In my first year as a lawyer, an old attorney told me three rules for the practice of law.

  • Always get to office early on Monday because people who have been stewing about their problem all weekend will hire the first lawyer they can find Monday morning. The 2019 version of that might be a 24/7 case intake system to promptly capture prospects.
  • Never let the sun set on your client’s money. When you get it in, get it out to the client. In 2019, that must include proactive dealing with liens so the client has her money free and clear when you disburse. I have a paralegal preparing for her bar exam who knows more about minimizing liens than anyone here. Above all, never even consider borrowing even five cents from your trust account. That is the road to hell.
  • Always go to the bathroom before  the courtroom. Some things never change.
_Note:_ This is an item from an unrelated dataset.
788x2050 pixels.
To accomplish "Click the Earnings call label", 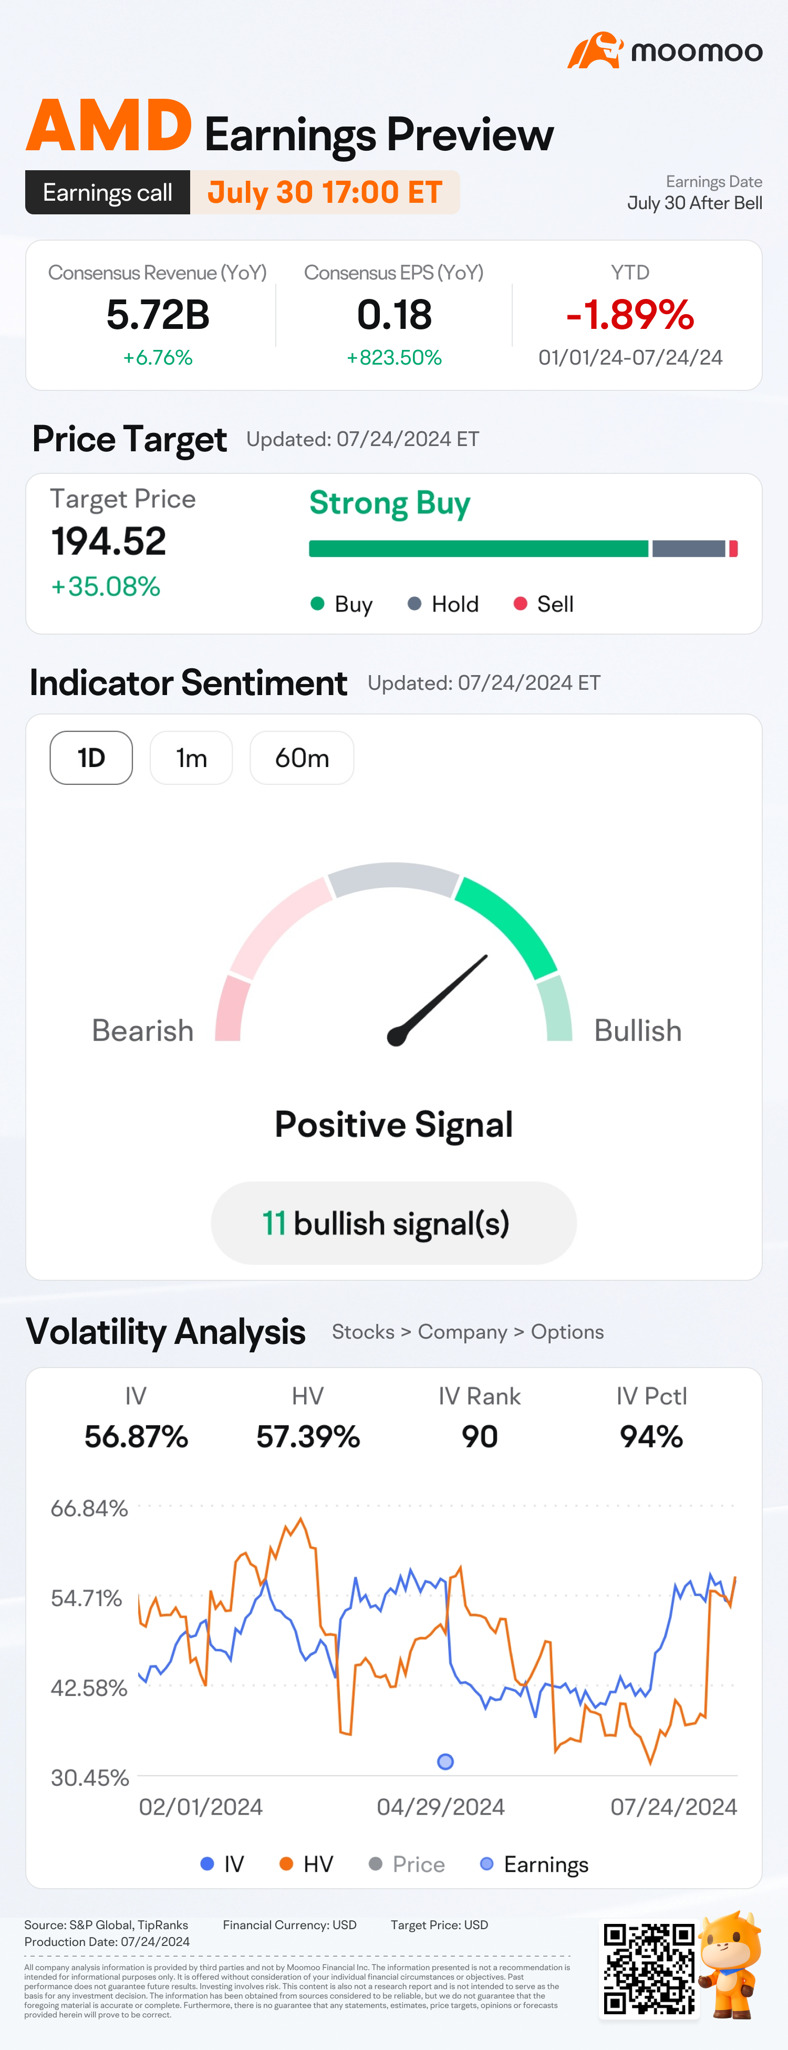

To those three old kernels of practical wisdom I would add these:

  • Continue learning and growing. I once knew a lawyer who was very proud that he had not read a book after graduating from Harvard Law School and took no continuing legal education courses beyond the bare minimum required. Don’t be that guy. Read widely both within and outside your practice niche. The minimum CLE requirement is 12 hours per year; aim for 80 or more. Get the best CLE in your practice area you can find. ICLE has a lot of great offerings. There is a lot of good material in online CLE programs you can listen to in the car or in the gym. The best CLE in your niche may be in a distant state. If so, Delta is ready when you are.
  • Master your law office accounting system so that you are not overly dependent on staff, and develop a close relationship with a good CPA.
  • Hire slow and fire fast. Invest in good staff. When you get a good staff person, pay more than the competition and invest in training.
  • If you’re not 15 minutes early, you’re late.

2. FORTITUDE (COURAGE) involves the toughness required to stand resolute for a cause or client and work against all odds to see that justice is done, even at great personal, financial and occasionally even physical risk.

3. TEMPERANCE (MODERATION) is reasonable, common sense, healthy moderation of habits, and maintenance of a healthy balance in professional, personal and family life.

4. JUSTICE embodies a sense of fairness and morality. Though we cannot ignore economic reality, we should not be so totally focused on money that we fail to serve the cause of objective fairness.

5. FAITH motivates us to persevere and to serve even when reason tells us all is lost.

6. HOPE that out of the messy conflicts with which we must labor in the law, something good and worthwhile may somehow emerge.

7. LOVE is that unselfish concern on some level for the welfare of even the most annoying and unlovable clients, witnesses, staff, colleagues, judges, court staff and even adversaries. It should become radically unselfish and gracious, beyond mere feeling, attraction, affection or compassion. Without love, justice turns to cruelty. To manifest love for the unlovable, we need to develop both a kind of dangerous unselfishness and a capacity to exercise “tough love,” urging folks to cut out their foolishness.

Someday all our beautifully framed diplomas and certificates will wind up in a bin at an estate sale. Someone may pay fifty cents for the frames, or they may go in the dumpster. When a neighbor died a few years ago in his nineties, his Wharton MBA was found on the basement floor at the end of the estate sale. When I had an estate sale at my house recently, to downsize two years after my wife passed, some of the professionally framed certificates that I hung proudly on my office wall forty years ago went to the landfill.

Compared to the infinite scale and complexity of the universe, our lives are infinitesimally small and finite. But in this snippet of time and space we occupy, we are called to interpret the moral order of Creation into pragmatic legal solutions for the messy problems presented to us, and to use our skills to temper the chaos to which human nature gives rise.

Being able to recognize this calling and our peace-making and problem-solving abilities may allow us to regain, and live with, a degree of passion and purpose in the face of difficult circumstances and never-ending temptations to ethical compromise.

I know better than anyone that I am not truly worthy of that calling or deserving of this award, but thank you.